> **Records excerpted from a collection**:

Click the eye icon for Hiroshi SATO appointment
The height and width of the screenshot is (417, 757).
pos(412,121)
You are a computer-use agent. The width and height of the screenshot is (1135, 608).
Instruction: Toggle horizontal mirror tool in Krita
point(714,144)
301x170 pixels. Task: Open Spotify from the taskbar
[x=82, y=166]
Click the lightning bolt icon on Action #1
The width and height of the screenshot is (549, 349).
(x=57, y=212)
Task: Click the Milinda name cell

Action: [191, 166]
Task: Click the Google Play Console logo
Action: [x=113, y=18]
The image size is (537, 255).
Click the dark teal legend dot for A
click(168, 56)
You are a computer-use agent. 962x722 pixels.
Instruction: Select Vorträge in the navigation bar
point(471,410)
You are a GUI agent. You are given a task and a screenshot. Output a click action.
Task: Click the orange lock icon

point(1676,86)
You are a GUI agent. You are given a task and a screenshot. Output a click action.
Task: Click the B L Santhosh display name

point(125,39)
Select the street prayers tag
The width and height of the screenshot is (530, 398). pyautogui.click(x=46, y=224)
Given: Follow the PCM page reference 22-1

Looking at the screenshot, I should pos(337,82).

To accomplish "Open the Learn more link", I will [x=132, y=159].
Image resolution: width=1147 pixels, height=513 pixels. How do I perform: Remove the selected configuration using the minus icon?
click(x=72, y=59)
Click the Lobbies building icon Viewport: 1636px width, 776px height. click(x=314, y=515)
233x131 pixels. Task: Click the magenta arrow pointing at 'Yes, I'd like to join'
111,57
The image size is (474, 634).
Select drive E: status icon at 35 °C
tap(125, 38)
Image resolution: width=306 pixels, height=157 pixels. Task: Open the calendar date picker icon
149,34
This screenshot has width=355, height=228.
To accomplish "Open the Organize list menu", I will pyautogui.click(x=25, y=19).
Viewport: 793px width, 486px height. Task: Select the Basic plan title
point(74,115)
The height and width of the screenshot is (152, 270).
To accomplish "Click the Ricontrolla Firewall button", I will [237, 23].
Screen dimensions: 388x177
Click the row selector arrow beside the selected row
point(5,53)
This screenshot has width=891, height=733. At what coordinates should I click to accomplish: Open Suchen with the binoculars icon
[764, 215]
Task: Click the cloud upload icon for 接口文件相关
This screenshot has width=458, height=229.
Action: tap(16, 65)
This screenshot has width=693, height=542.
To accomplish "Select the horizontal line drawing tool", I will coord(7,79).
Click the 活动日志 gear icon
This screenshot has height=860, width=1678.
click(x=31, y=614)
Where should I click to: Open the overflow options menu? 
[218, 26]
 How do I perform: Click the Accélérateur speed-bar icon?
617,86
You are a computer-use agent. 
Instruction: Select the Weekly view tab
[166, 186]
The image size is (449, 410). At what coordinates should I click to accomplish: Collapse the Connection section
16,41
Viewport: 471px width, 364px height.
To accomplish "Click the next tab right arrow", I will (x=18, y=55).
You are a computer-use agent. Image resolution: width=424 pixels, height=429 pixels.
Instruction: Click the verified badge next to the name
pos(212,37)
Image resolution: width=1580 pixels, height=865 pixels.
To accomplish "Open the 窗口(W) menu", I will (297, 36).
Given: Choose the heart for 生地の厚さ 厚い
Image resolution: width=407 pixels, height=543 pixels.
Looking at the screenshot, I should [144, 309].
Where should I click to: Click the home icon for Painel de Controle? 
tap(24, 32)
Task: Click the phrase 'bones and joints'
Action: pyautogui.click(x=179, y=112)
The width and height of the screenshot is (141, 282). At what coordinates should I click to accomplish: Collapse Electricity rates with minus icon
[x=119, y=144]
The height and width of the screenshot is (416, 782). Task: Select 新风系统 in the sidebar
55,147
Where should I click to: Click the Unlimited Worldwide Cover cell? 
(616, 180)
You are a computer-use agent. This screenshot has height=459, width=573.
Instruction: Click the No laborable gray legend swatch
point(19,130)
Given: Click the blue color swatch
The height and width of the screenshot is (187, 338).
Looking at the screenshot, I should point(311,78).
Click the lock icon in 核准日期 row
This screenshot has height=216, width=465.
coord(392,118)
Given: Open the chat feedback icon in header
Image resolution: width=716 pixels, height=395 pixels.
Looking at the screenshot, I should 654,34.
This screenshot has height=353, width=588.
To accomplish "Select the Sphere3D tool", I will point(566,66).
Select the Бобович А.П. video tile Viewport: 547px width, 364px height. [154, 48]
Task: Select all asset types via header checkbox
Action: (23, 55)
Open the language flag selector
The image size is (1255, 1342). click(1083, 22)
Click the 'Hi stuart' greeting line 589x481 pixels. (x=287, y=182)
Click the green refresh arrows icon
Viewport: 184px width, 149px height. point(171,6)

> **Required work**: Look above for the line with "Click the row" and the line with "Click the lock icon in 核准日期 row"; transcribe both and all lines in between, exactly, and nothing else.

> **Answer area**:
Click the row selector arrow beside the selected row
point(5,53)
This screenshot has width=891, height=733. At what coordinates should I click to accomplish: Open Suchen with the binoculars icon
[764, 215]
Task: Click the cloud upload icon for 接口文件相关
This screenshot has width=458, height=229.
Action: tap(16, 65)
This screenshot has width=693, height=542.
To accomplish "Select the horizontal line drawing tool", I will coord(7,79).
Click the 活动日志 gear icon
This screenshot has height=860, width=1678.
click(x=31, y=614)
Where should I click to: Open the overflow options menu? 
[218, 26]
 How do I perform: Click the Accélérateur speed-bar icon?
617,86
You are a computer-use agent. 
Instruction: Select the Weekly view tab
[166, 186]
The image size is (449, 410). At what coordinates should I click to accomplish: Collapse the Connection section
16,41
Viewport: 471px width, 364px height.
To accomplish "Click the next tab right arrow", I will (x=18, y=55).
You are a computer-use agent. Image resolution: width=424 pixels, height=429 pixels.
Instruction: Click the verified badge next to the name
pos(212,37)
Image resolution: width=1580 pixels, height=865 pixels.
To accomplish "Open the 窗口(W) menu", I will (297, 36).
Given: Choose the heart for 生地の厚さ 厚い
Image resolution: width=407 pixels, height=543 pixels.
Looking at the screenshot, I should [144, 309].
Where should I click to: Click the home icon for Painel de Controle? 
tap(24, 32)
Task: Click the phrase 'bones and joints'
Action: pyautogui.click(x=179, y=112)
The width and height of the screenshot is (141, 282). At what coordinates should I click to accomplish: Collapse Electricity rates with minus icon
[x=119, y=144]
The height and width of the screenshot is (416, 782). Task: Select 新风系统 in the sidebar
55,147
Where should I click to: Click the Unlimited Worldwide Cover cell? 
(616, 180)
You are a computer-use agent. This screenshot has height=459, width=573.
Instruction: Click the No laborable gray legend swatch
point(19,130)
Given: Click the blue color swatch
The height and width of the screenshot is (187, 338).
Looking at the screenshot, I should point(311,78).
Click the lock icon in 核准日期 row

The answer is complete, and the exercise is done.